» **TASK PROMPT**
Convert the listing below, from its first line up to and including the line containing "click(902, 272)", into a Markdown table with the columns "Number" and "Entry", omitting blank lines.

» **DATASET RECORDS**
----
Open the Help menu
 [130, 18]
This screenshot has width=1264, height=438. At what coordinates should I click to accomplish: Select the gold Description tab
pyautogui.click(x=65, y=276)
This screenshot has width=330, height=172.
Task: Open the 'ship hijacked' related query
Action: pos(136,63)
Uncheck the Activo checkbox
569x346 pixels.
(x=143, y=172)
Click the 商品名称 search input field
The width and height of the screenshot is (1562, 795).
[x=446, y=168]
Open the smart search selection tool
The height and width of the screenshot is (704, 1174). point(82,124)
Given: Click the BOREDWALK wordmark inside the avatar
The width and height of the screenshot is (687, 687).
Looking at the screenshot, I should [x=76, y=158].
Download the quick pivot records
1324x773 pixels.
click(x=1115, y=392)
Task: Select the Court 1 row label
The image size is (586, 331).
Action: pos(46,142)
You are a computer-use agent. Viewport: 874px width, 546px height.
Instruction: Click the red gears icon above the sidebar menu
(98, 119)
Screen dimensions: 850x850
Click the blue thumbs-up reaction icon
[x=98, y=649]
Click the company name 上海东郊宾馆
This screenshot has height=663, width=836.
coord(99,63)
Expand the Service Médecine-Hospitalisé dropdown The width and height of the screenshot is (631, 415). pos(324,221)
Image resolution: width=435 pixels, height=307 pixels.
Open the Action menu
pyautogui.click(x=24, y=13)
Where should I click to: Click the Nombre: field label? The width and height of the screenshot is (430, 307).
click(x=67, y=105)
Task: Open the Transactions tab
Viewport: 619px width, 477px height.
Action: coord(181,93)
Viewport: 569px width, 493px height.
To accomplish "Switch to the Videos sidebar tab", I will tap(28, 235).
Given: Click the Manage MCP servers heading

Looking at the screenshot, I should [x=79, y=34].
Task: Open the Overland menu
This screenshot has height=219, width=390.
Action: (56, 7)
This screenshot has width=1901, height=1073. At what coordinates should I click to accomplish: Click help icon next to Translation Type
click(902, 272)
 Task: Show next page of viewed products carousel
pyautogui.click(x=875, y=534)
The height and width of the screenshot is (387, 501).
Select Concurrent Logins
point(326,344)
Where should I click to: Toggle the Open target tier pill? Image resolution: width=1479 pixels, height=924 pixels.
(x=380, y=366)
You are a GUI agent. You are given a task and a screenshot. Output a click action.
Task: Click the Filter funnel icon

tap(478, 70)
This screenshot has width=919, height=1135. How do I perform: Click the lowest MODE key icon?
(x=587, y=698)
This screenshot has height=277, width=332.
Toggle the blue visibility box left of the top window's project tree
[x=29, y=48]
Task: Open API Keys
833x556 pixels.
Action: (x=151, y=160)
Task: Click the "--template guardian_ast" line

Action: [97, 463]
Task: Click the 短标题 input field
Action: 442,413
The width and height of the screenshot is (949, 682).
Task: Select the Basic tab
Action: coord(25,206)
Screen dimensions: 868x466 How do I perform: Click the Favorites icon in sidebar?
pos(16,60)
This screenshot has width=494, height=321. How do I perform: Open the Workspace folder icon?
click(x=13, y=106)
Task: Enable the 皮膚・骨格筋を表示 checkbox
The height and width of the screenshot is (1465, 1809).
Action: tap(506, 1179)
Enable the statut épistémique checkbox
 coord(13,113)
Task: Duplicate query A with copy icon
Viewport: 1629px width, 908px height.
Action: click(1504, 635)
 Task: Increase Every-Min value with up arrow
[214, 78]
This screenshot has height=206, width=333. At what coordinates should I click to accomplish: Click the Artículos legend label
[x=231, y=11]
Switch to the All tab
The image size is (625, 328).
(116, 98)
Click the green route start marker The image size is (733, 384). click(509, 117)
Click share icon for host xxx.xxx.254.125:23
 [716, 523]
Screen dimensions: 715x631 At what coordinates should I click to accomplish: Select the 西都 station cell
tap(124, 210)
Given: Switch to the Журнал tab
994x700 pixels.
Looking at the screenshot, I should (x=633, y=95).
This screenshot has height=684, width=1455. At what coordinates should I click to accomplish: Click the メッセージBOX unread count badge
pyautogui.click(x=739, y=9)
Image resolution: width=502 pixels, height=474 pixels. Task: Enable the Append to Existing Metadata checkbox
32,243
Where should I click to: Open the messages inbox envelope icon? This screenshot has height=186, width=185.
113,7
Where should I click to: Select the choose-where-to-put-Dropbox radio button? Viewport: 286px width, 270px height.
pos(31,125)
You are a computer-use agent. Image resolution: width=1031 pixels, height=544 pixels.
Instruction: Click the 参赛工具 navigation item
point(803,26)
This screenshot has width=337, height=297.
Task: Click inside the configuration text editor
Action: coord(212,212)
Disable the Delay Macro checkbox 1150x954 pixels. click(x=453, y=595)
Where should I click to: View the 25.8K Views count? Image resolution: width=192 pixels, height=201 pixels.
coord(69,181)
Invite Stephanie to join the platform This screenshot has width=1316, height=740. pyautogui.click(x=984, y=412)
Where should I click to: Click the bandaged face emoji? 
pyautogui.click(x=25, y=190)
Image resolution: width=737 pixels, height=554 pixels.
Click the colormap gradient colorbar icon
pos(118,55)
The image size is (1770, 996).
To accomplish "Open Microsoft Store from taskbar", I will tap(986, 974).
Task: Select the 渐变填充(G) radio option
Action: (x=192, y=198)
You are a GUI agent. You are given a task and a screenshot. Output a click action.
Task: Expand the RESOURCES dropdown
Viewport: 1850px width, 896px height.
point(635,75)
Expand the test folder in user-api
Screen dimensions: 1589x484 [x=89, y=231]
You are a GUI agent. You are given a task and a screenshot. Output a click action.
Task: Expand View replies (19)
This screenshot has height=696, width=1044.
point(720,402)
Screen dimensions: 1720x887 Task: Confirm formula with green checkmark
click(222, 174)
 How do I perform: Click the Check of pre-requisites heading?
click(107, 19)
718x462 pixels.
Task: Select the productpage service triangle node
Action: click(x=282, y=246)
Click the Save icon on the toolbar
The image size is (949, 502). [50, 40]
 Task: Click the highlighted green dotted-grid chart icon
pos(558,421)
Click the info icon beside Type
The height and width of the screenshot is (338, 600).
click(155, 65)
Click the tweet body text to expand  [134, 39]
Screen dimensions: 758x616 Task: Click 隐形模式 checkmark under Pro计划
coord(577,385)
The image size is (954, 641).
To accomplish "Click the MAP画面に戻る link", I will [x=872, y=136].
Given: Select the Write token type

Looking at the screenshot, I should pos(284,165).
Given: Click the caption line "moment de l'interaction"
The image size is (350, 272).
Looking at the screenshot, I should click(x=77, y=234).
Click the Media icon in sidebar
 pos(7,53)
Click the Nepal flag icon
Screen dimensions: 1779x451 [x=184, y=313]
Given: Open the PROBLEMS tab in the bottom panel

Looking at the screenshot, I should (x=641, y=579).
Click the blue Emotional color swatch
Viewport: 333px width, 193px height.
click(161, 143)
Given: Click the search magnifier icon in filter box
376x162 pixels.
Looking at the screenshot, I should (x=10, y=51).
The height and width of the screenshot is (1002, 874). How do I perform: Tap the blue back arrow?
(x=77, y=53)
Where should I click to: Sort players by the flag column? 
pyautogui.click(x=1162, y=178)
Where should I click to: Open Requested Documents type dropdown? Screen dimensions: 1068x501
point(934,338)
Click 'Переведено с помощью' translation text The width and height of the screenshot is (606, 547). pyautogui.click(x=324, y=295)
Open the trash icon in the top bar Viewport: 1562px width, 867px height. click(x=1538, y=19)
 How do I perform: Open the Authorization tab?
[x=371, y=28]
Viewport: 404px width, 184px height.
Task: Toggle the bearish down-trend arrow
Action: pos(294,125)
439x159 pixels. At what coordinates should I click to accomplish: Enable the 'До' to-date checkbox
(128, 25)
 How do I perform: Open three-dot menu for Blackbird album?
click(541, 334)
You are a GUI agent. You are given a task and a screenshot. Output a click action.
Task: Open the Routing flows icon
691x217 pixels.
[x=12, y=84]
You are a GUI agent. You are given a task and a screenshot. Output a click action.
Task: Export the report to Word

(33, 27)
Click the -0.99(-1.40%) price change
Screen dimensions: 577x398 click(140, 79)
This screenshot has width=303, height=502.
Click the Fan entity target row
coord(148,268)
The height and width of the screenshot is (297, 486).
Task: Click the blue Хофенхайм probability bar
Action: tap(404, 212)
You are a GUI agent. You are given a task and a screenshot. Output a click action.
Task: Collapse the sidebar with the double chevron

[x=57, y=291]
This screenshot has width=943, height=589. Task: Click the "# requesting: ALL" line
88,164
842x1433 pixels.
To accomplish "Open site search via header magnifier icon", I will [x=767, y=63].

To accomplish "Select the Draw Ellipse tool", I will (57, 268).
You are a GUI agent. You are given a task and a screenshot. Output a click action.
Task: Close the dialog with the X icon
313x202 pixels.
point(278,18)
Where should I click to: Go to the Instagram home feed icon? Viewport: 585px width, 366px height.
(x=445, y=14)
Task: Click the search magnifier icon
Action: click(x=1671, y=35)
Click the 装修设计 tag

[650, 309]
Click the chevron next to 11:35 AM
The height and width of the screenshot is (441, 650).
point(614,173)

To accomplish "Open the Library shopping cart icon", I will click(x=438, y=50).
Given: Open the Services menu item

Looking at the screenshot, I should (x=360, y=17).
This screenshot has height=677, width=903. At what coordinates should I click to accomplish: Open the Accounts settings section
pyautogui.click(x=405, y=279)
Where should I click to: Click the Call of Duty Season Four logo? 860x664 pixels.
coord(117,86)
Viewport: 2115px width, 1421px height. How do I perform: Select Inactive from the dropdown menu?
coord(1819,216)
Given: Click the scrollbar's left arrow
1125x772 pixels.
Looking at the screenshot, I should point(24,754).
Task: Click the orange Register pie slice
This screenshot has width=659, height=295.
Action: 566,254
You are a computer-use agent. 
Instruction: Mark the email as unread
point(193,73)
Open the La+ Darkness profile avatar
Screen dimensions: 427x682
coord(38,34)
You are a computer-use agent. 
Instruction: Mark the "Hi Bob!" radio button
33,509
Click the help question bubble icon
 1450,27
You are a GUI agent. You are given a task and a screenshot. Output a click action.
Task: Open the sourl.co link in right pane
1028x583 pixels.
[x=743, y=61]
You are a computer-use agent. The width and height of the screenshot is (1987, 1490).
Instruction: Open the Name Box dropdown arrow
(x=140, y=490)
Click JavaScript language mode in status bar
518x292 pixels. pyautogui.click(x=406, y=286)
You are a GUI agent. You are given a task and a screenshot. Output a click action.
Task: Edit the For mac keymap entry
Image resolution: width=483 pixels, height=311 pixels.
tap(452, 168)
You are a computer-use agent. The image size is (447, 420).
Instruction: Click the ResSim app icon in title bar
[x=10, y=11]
----
» **THE OUTPUT**
| Number | Entry |
|---|---|
| 1 | Open the Help menu |
| 2 |  [130, 18] |
| 3 | This screenshot has width=1264, height=438. At what coordinates should I click to accomplish: Select the gold Description tab |
| 4 | pyautogui.click(x=65, y=276) |
| 5 | This screenshot has width=330, height=172. |
| 6 | Task: Open the 'ship hijacked' related query |
| 7 | Action: pos(136,63) |
| 8 | Uncheck the Activo checkbox |
| 9 | 569x346 pixels. |
| 10 | (x=143, y=172) |
| 11 | Click the 商品名称 search input field |
| 12 | The width and height of the screenshot is (1562, 795). |
| 13 | [x=446, y=168] |
| 14 | Open the smart search selection tool |
| 15 | The height and width of the screenshot is (704, 1174). point(82,124) |
| 16 | Given: Click the BOREDWALK wordmark inside the avatar |
| 17 | The width and height of the screenshot is (687, 687). |
| 18 | Looking at the screenshot, I should [x=76, y=158]. |
| 19 | Download the quick pivot records |
| 20 | 1324x773 pixels. |
| 21 | click(x=1115, y=392) |
| 22 | Task: Select the Court 1 row label |
| 23 | The image size is (586, 331). |
| 24 | Action: pos(46,142) |
| 25 | You are a computer-use agent. Viewport: 874px width, 546px height. |
| 26 | Instruction: Click the red gears icon above the sidebar menu |
| 27 | (98, 119) |
| 28 | Screen dimensions: 850x850 |
| 29 | Click the blue thumbs-up reaction icon |
| 30 | [x=98, y=649] |
| 31 | Click the company name 上海东郊宾馆 |
| 32 | This screenshot has height=663, width=836. |
| 33 | coord(99,63) |
| 34 | Expand the Service Médecine-Hospitalisé dropdown The width and height of the screenshot is (631, 415). pos(324,221) |
| 35 | Image resolution: width=435 pixels, height=307 pixels. |
| 36 | Open the Action menu |
| 37 | pyautogui.click(x=24, y=13) |
| 38 | Where should I click to: Click the Nombre: field label? The width and height of the screenshot is (430, 307). |
| 39 | click(x=67, y=105) |
| 40 | Task: Open the Transactions tab |
| 41 | Viewport: 619px width, 477px height. |
| 42 | Action: coord(181,93) |
| 43 | Viewport: 569px width, 493px height. |
| 44 | To accomplish "Switch to the Videos sidebar tab", I will tap(28, 235). |
| 45 | Given: Click the Manage MCP servers heading |
| 46 | Looking at the screenshot, I should [x=79, y=34]. |
| 47 | Task: Open the Overland menu |
| 48 | This screenshot has height=219, width=390. |
| 49 | Action: (56, 7) |
| 50 | This screenshot has width=1901, height=1073. At what coordinates should I click to accomplish: Click help icon next to Translation Type |
| 51 | click(902, 272) |